Exercise requirements: Using the data that follows, return exactly the lines from the one that contains "At what coordinates should I click to accomplish: Click the" through the one that contains "Viewport: 850px width, 700px height.", ends included.

[Stored data entries]
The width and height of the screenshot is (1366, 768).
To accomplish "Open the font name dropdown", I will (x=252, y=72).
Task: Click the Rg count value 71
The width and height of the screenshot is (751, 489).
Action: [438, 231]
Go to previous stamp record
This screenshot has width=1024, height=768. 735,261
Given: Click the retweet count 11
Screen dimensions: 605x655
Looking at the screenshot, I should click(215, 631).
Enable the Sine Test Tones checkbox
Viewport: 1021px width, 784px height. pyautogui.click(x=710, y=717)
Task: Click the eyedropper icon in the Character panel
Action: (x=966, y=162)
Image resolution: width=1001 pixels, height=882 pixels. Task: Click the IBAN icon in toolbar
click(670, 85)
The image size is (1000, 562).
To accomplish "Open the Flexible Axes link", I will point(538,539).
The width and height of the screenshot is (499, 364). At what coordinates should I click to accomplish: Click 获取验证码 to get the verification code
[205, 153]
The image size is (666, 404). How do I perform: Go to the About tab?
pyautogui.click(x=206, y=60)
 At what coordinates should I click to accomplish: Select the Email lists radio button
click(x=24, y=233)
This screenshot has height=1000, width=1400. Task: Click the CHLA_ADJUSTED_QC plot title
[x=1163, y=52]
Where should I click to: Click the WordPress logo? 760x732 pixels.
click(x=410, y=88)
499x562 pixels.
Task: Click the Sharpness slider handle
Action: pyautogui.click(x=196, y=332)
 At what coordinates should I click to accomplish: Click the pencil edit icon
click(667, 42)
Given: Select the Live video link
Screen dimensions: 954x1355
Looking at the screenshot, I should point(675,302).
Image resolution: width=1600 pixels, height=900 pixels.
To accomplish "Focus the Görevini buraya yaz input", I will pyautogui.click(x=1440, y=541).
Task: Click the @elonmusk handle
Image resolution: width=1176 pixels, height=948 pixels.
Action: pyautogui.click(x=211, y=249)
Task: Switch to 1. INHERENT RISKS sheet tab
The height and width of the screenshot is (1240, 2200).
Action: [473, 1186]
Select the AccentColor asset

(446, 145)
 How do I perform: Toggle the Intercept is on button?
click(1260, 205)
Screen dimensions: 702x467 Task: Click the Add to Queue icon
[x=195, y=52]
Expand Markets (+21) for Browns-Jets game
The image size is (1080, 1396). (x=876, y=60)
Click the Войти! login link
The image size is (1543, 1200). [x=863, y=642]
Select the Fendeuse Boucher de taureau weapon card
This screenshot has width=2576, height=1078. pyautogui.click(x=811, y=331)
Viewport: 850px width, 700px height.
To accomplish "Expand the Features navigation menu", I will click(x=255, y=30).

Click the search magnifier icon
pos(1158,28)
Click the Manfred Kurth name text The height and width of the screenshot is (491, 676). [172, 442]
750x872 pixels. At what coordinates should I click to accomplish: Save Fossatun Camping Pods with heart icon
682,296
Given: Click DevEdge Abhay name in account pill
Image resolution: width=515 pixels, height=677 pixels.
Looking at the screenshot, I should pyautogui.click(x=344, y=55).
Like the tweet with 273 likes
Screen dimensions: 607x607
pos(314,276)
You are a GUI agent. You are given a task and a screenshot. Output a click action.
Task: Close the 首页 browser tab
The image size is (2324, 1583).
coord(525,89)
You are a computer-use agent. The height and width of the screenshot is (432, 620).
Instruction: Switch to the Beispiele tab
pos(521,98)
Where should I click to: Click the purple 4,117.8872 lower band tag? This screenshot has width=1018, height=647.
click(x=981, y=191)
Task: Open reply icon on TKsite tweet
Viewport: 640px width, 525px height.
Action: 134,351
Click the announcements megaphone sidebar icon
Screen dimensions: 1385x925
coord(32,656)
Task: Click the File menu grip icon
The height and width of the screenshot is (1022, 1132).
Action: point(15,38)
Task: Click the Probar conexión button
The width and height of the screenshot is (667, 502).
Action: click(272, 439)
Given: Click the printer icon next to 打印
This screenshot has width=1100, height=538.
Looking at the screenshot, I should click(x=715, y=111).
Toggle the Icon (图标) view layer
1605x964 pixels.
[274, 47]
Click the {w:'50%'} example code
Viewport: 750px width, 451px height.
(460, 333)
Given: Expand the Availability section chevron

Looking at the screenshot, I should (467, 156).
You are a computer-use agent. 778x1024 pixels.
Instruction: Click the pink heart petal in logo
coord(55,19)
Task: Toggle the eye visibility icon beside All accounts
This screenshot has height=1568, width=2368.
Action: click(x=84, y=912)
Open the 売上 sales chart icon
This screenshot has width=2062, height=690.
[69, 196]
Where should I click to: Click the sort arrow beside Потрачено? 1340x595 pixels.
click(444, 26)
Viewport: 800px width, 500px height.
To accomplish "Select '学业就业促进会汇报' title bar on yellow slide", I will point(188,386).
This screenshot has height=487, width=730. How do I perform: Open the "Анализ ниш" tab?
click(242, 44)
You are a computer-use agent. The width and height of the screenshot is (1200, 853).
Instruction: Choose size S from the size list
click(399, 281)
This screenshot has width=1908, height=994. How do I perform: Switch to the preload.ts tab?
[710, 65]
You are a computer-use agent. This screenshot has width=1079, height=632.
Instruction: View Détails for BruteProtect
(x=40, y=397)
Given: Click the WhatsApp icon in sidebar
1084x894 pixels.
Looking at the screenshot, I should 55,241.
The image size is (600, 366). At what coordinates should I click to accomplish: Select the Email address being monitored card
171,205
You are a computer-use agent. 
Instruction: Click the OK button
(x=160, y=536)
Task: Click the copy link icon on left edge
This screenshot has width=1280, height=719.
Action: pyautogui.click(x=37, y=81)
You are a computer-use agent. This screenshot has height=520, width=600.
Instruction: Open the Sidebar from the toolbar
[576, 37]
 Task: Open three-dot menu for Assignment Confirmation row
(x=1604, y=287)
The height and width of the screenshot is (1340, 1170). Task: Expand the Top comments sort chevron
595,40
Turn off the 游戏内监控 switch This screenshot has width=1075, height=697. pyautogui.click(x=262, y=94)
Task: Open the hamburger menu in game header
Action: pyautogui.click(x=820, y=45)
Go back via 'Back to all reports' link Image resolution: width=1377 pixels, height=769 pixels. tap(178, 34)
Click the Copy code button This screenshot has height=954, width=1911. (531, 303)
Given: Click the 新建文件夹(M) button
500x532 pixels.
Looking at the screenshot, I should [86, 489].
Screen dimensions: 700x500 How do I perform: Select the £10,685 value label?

Reply:
 At what coordinates should I click to accomplish: Click the pencil edit icon
click(667, 42)
Given: Select the Live video link
Screen dimensions: 954x1355
Looking at the screenshot, I should point(675,302).
Image resolution: width=1600 pixels, height=900 pixels.
To accomplish "Focus the Görevini buraya yaz input", I will pyautogui.click(x=1440, y=541).
Task: Click the @elonmusk handle
Image resolution: width=1176 pixels, height=948 pixels.
Action: pyautogui.click(x=211, y=249)
Task: Switch to 1. INHERENT RISKS sheet tab
The height and width of the screenshot is (1240, 2200).
Action: [473, 1186]
Select the AccentColor asset

(446, 145)
 How do I perform: Toggle the Intercept is on button?
click(1260, 205)
Screen dimensions: 702x467 Task: Click the Add to Queue icon
[x=195, y=52]
Expand Markets (+21) for Browns-Jets game
The image size is (1080, 1396). (x=876, y=60)
Click the Войти! login link
The image size is (1543, 1200). [x=863, y=642]
Select the Fendeuse Boucher de taureau weapon card
This screenshot has width=2576, height=1078. pyautogui.click(x=811, y=331)
Viewport: 850px width, 700px height.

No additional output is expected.